Dosimetric comparison of four volumetric-modulated arc therapy beam arrangements utilized for hippocampal-sparing whole-brain radiation therapy Highly accessed article p. 1
Alejandro Prado, Ana Isabel Milanés, Eduardo Cabello, Raúl Díaz, Alejandro Ferrando, Gustavo Pozo, Mario Leonor, Marta Manzano
DOI:10.4103/jmp.JMP_56_18  
Purpose: In the present study, the performance of four VMAT beam arrangements used for hippocampal-sparing whole-brain radiation therapy is addressed. Material and Methods: Data corresponding to 20 patients were utilized so as to generate plans for every beam configuration. A preliminary study was conducted to assess the optimal distance between optimization structures (PTVx) and hippocampi. V25, V30, D50%, D2%, D98%, homogeneity index (HI) and Paddick conformity factor (CF) were evaluated for PTV. D100% and Dmax were considered for hippocampi. All plans were required to perform at least as recommended in RTOG 0933 trial regarding organs at risk (OAR) sparing and PTV objectives. Results: Considerable hippocampi sparing alongside with a reasonably low decrease in PTV coverage was achieved using a 7 mm distance between hippocampi and PTV optimization structure.
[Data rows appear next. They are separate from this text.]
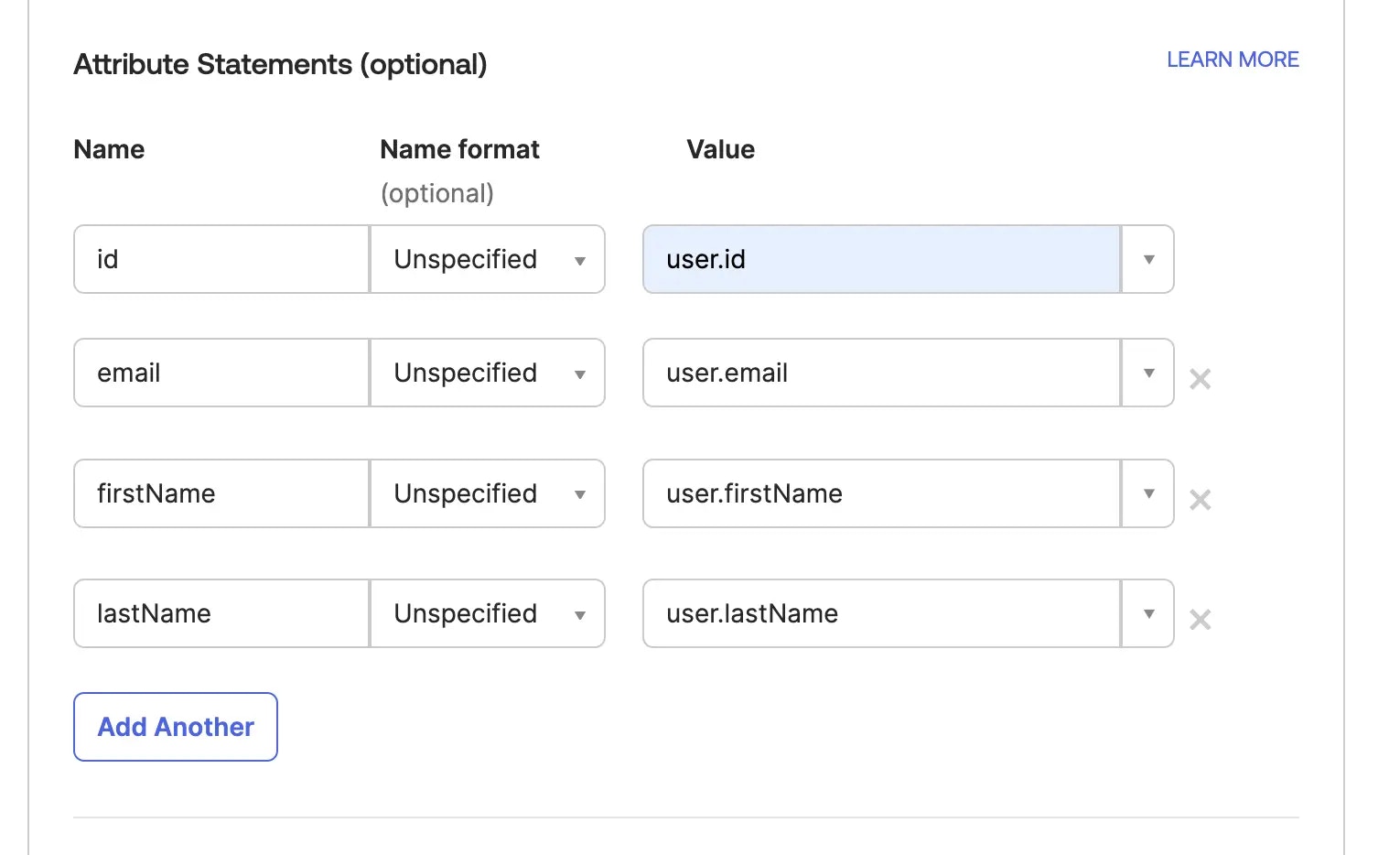Expand the user.firstName value dropdown arrow

(x=1148, y=493)
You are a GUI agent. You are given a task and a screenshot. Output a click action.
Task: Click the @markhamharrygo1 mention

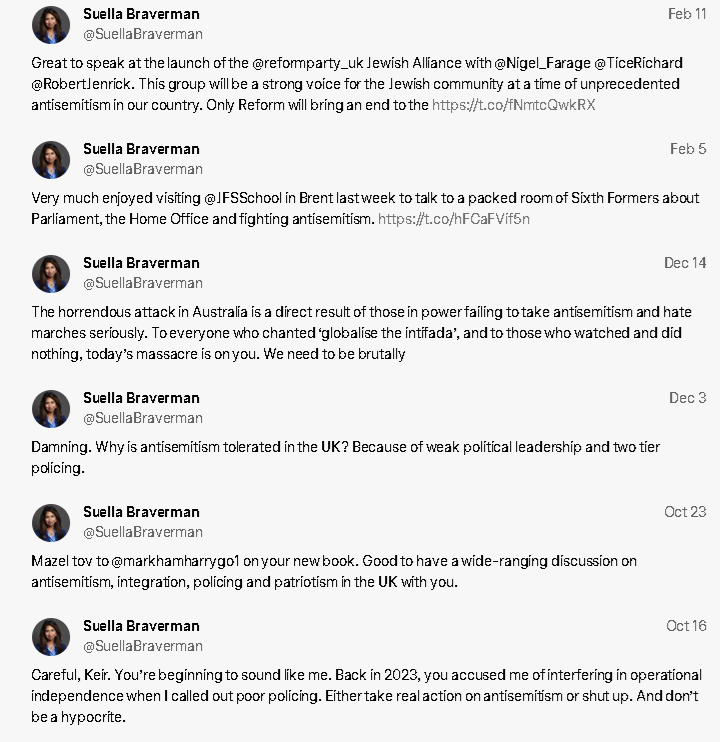[x=176, y=561]
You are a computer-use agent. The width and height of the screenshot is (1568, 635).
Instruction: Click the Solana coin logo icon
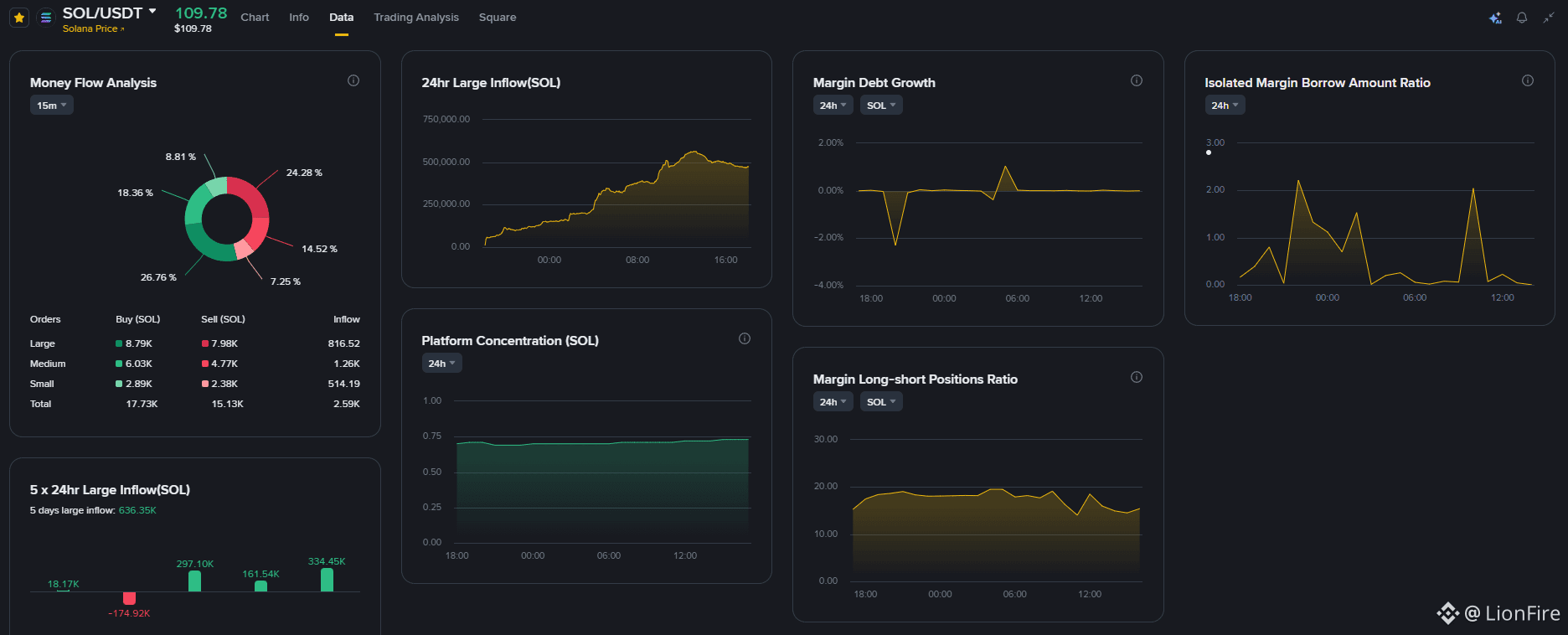coord(46,17)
Beam setup 3 (comprised of two full arcs with 0° couch angle and two half arcs with 90° couch angle) achieved the best PTV coverage, HI and CF, while it performed the second-best sparing in hippocampi and lenses. Moreover, beam setup 3 was the second-fastest treatment, although it resulted in the highest number of delivered MU among all beam setups. Beam setup 1 (comprised of two full arcs with no couch angles) was the fastest and it delivered a significantly less amount of monitor units compared with the other beam setups evaluated. Furthermore, a higher robustness was obtained by using no couch angles. Although beam setup 1 was the least optimal considering OAR sparing, it still performed better than required in the RTOG 0933 trial. Conclusions: Overall, beam setup 3 was considered to be the best. It is worth mentioning that, apart from our results, the election of one of these beam arrangements might be dependent on the amount of patient workload at a specific institution.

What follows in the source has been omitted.